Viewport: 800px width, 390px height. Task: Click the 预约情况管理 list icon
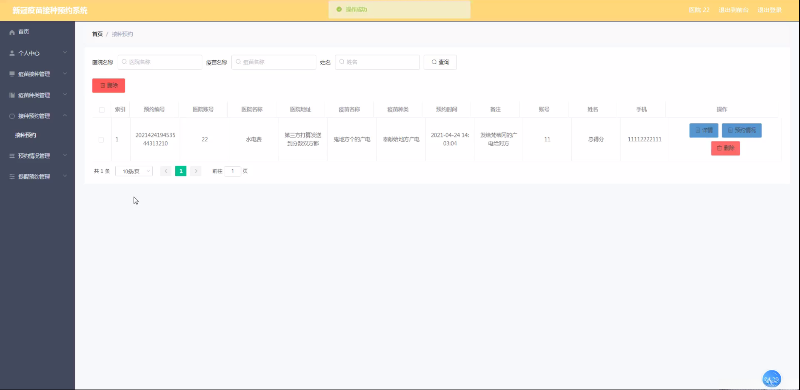coord(12,156)
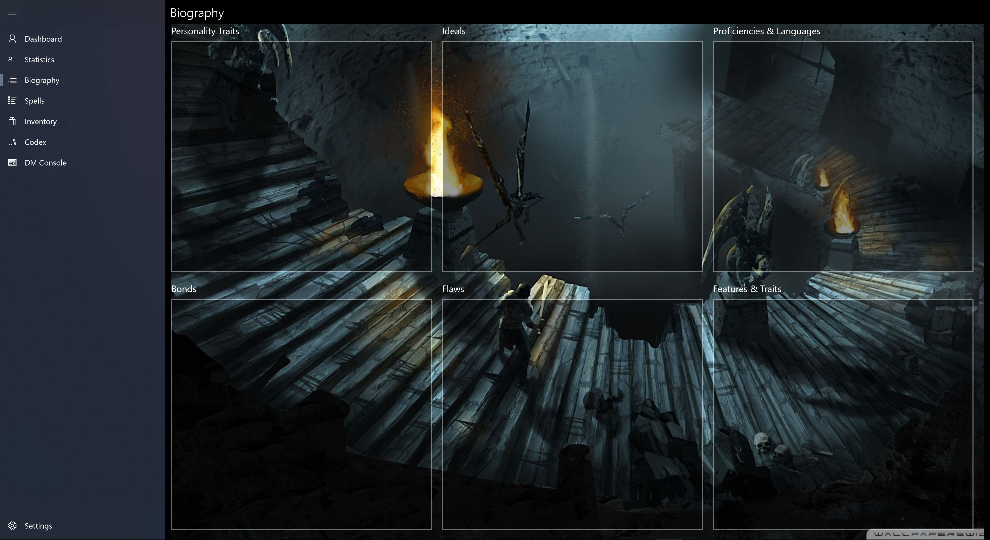Go to Statistics section
Image resolution: width=990 pixels, height=540 pixels.
[39, 60]

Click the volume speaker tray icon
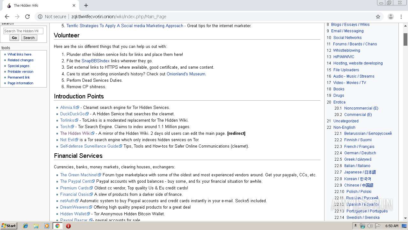tap(370, 226)
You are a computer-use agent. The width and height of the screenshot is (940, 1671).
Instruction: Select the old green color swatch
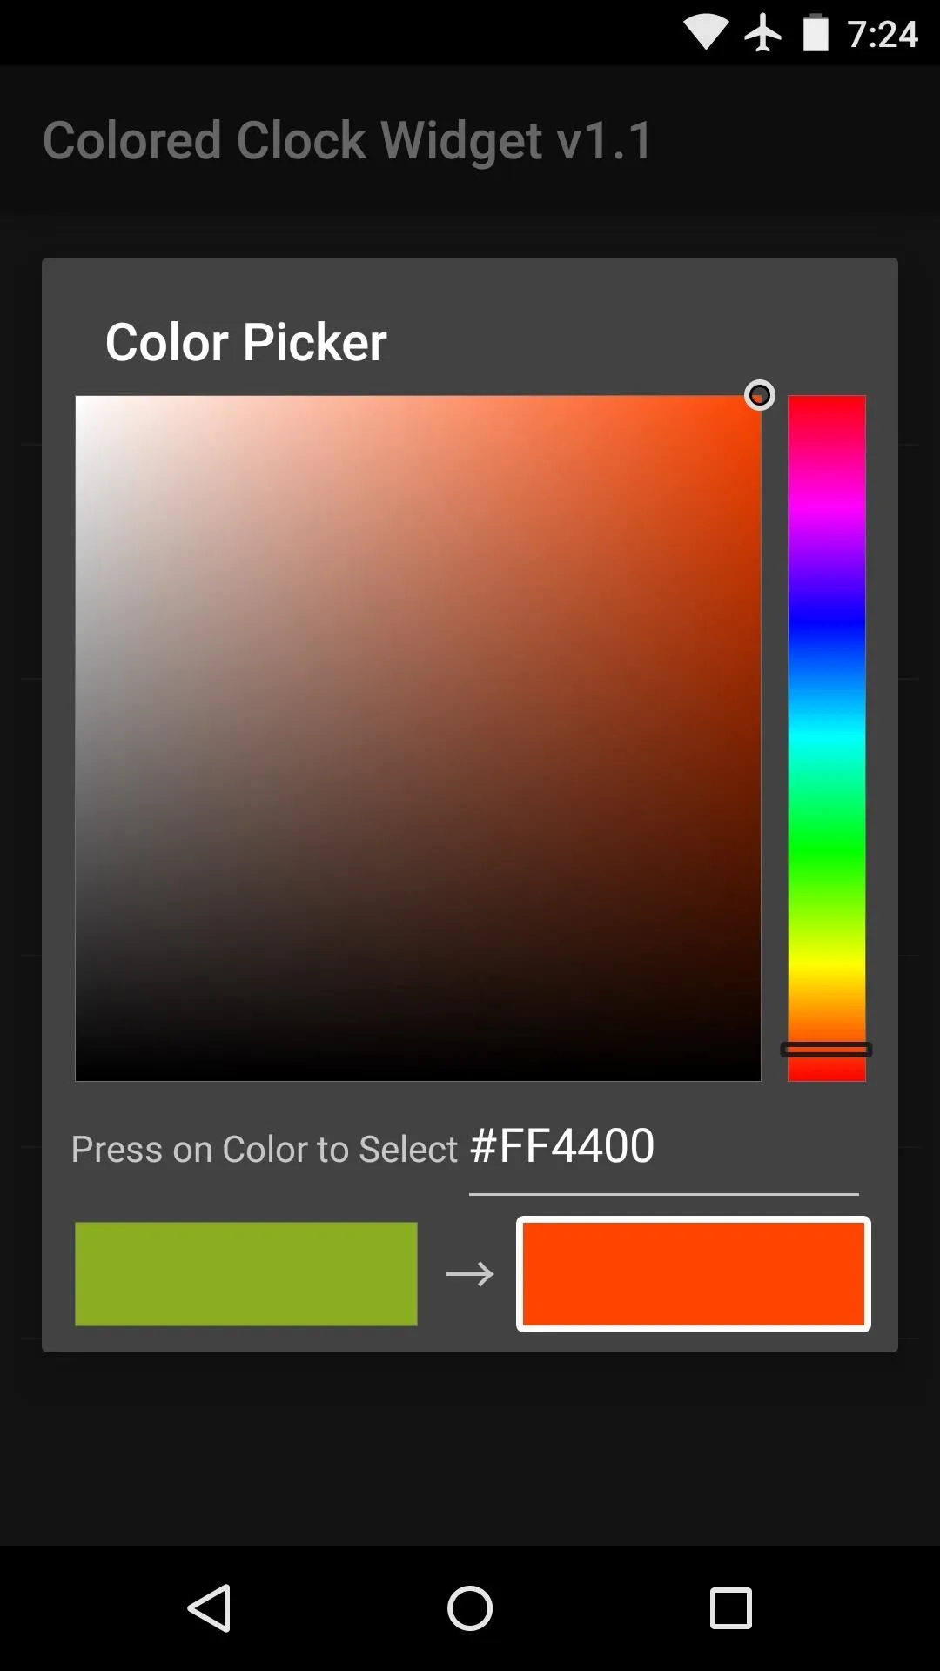click(246, 1274)
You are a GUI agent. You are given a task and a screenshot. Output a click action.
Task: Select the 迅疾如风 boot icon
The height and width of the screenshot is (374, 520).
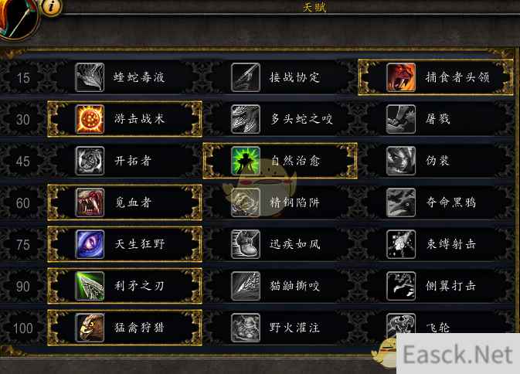[x=246, y=244]
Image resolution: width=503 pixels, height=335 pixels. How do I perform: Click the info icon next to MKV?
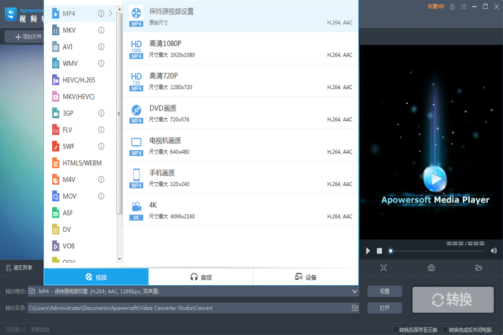[x=101, y=30]
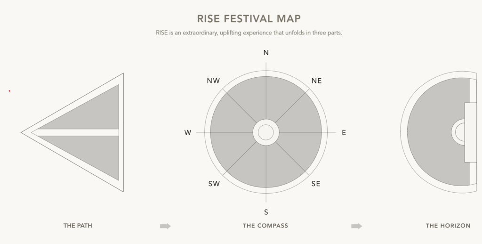Click the arrow between Path and Compass
The height and width of the screenshot is (244, 482).
pos(165,226)
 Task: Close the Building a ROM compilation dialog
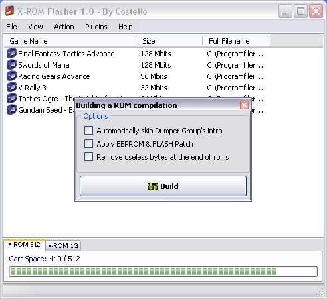click(x=244, y=105)
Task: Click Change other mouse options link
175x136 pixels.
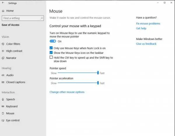Action: click(67, 92)
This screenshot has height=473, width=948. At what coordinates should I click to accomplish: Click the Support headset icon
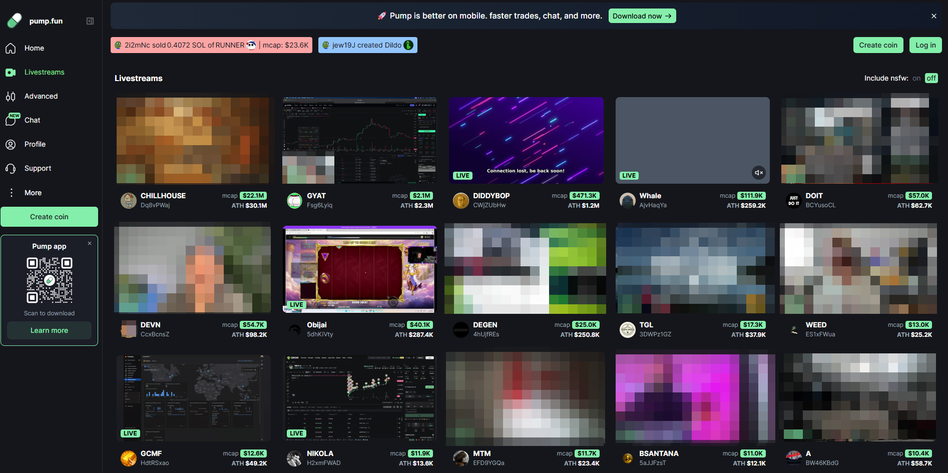pyautogui.click(x=11, y=168)
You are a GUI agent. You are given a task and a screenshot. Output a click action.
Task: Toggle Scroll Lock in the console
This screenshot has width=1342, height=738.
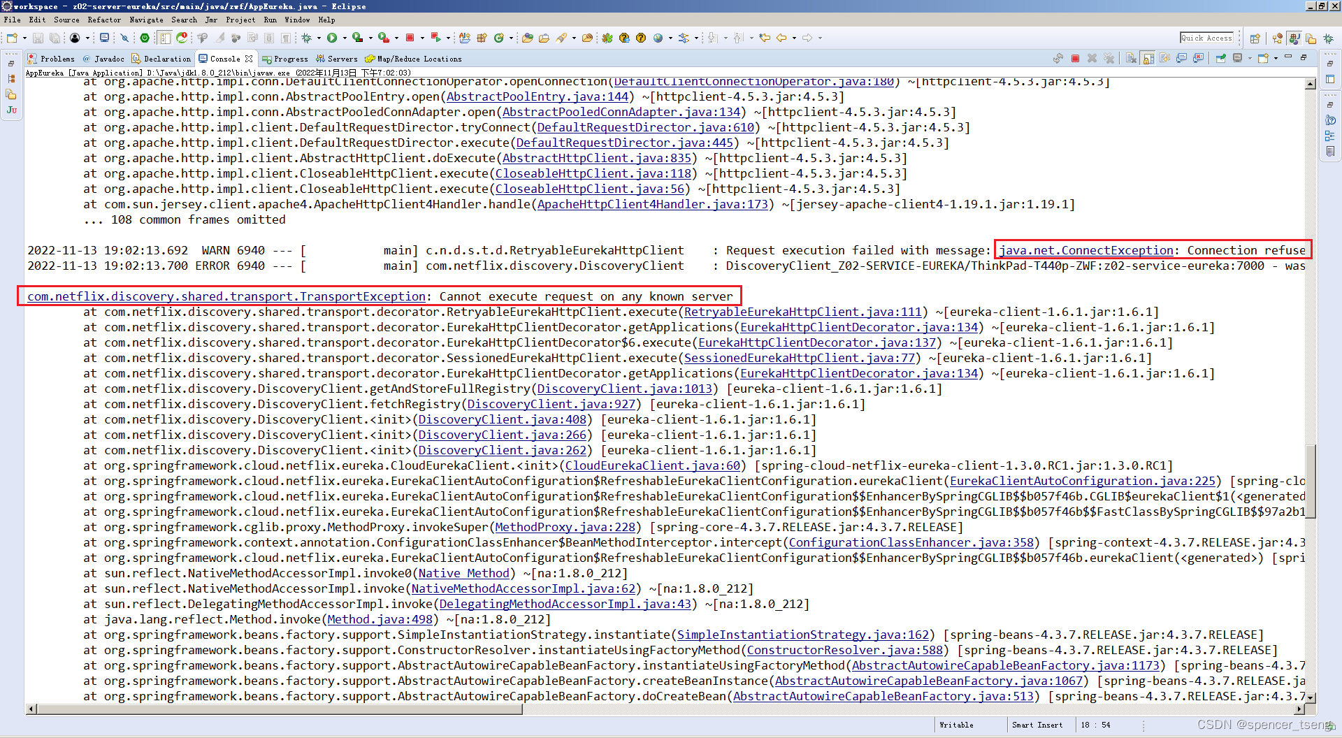1146,59
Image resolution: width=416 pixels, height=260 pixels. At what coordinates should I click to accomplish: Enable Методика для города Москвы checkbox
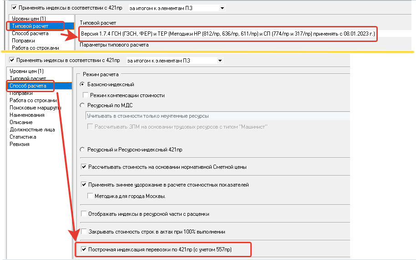tap(90, 196)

================

**WHAT THE EXERCISE ASKS**
Copy out the text of the listing above word for word, leaving the pictures out.

**CORRECT OUTPUT**
Viewport: 800px width, 390px height. Task: Click the 预约情况管理 list icon
coord(12,156)
Go to Statistics section
Image resolution: width=990 pixels, height=540 pixels.
[39, 60]

Click the volume speaker tray icon
tap(370, 226)
You are a computer-use agent. The width and height of the screenshot is (940, 1671).
Instruction: Select the old green color swatch
click(246, 1274)
You are a GUI agent. You are given a task and a screenshot. Output a click action.
Task: Select the 迅疾如风 boot icon
The height and width of the screenshot is (374, 520).
[x=246, y=244]
Image resolution: width=503 pixels, height=335 pixels. How do I perform: Click the info icon next to MKV?
[x=101, y=30]
Click the arrow between Path and Compass
The height and width of the screenshot is (244, 482).
pos(165,226)
 Task: Close the Building a ROM compilation dialog
click(x=244, y=105)
Task: Click Change other mouse options link
175x136 pixels.
Action: click(67, 92)
This screenshot has height=473, width=948. At what coordinates should I click to accomplish: Click the Support headset icon
pyautogui.click(x=11, y=168)
You are a GUI agent. You are given a task and a screenshot. Output a click action.
Task: Toggle Scroll Lock in the console
This screenshot has width=1342, height=738.
1146,59
Image resolution: width=416 pixels, height=260 pixels. At what coordinates should I click to accomplish: Enable Методика для города Москвы checkbox
tap(90, 196)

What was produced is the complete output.